Writing my way through the A-to-Z blogging challenge, I’ll be using manicules (those pointing finger symbols) to direct your attention to something I’m pondering that delights or interests me. Each entry is somehow related to an unusual, obscure, or simply charming to me word.
O is for…
olitory – pot herbs; kitchen garden
Etymology: From Latin: olitorius (“belonging to a kitchen gardener, or to vegetables”), from olitor (“a kitchen gardener”), from olus, oleris (“vegetables”).
Although I have a number of mints growing in my small garden, I have a windowsill garden of herbs I use in cooking. I consider myself delightfully lucky that the CSA (community supported agriculture) from which I buy seasonal food from local farms, every year offers pots of various herbs. It gives me great pleasure to admire them in the window as I wash dishes daily, and to snip a bit here and there as a recipe calls for it.
While I enjoy all of them, I confess Rosemary is always my favorite. Not necessarily for its taste, although I am a fan, but more for what it represents.
Rosemary is commonly associated with the idea of remembrance; both in the sense of a love charm and perhaps more widely understood as a reminder to remember our beloved who have crossed.
But there’s also another aspect of remembrance – Greek and Roman students wore garlands of rosemary as they studied, believing it would help preserve memory.
The usefulness of this delightfully fragrant herb isn’t limited to just these things though. It was thought to be effective in all brain matters; used in hospitals and sick rooms to purify the air; in wedding bouquets and other arrangements to encourage loyalty; in sachets to repel moths and other insects; and then there are all the culinary uses as well.
I often think of Rosemary in conjunction with Pansies, thanks to Shakespeare’s Ophelia speaking in the language of flowers…
“There’s rosemary, that’s for remembrance.
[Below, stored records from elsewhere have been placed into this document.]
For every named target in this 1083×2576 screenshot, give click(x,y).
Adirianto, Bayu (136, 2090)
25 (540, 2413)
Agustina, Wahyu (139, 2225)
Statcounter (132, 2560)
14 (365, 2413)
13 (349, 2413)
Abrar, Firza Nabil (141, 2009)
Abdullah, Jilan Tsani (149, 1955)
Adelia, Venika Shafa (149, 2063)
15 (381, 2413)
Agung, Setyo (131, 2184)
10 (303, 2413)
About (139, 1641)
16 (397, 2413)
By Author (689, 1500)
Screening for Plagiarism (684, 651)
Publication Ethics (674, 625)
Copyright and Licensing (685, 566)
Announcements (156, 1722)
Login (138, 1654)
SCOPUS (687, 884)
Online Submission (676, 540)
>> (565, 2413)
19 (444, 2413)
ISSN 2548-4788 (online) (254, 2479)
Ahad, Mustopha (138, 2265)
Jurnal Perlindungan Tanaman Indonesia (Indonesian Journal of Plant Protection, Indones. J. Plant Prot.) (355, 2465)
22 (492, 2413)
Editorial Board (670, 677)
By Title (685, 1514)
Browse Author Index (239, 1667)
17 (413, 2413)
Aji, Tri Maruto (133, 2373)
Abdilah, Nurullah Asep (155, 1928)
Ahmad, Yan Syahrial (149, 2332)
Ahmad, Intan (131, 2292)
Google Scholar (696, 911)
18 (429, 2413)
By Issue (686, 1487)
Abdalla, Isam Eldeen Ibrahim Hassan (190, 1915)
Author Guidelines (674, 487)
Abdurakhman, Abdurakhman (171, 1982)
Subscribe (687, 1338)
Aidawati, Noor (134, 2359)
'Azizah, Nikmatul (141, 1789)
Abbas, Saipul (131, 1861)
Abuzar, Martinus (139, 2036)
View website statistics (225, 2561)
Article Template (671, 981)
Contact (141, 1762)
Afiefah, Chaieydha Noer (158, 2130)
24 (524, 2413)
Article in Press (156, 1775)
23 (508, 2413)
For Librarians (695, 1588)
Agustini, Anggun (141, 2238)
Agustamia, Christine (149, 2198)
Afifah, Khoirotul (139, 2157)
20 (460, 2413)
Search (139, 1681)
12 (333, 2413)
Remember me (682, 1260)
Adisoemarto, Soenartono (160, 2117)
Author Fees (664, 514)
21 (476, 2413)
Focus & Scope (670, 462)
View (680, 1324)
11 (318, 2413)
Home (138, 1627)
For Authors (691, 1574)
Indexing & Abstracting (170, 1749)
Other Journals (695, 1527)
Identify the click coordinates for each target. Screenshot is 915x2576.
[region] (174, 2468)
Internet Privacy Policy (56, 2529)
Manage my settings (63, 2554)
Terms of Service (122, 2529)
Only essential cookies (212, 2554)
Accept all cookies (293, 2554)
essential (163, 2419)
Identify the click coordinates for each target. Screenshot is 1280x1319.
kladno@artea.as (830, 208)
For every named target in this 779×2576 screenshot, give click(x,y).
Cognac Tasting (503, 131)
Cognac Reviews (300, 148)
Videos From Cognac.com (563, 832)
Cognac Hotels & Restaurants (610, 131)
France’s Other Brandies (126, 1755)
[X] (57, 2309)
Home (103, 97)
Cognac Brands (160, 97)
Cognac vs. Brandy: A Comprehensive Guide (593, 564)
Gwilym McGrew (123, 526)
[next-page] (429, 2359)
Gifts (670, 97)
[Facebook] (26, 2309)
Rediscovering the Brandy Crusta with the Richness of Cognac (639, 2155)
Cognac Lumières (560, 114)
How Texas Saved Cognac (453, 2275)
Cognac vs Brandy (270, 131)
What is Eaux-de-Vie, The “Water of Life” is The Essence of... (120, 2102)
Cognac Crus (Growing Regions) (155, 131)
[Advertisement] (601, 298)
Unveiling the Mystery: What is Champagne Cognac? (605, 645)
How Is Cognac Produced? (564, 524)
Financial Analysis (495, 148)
Pray you, love, remember. And there is pansies, that’s for thoughts.”
Burning Rosemary is something I do at Samhain in ancestor remembrance ceremonies, but I enjoy using it both in the culinary sense and more spiritually much frequently than just that.
And there are certainly days when I think I should get myself a crown of rosemary to wear as the Greeks did. If only I would remember.
What about you? Have a garden? Grow herbs? Have a favorite? Do tell – you know I love to hear.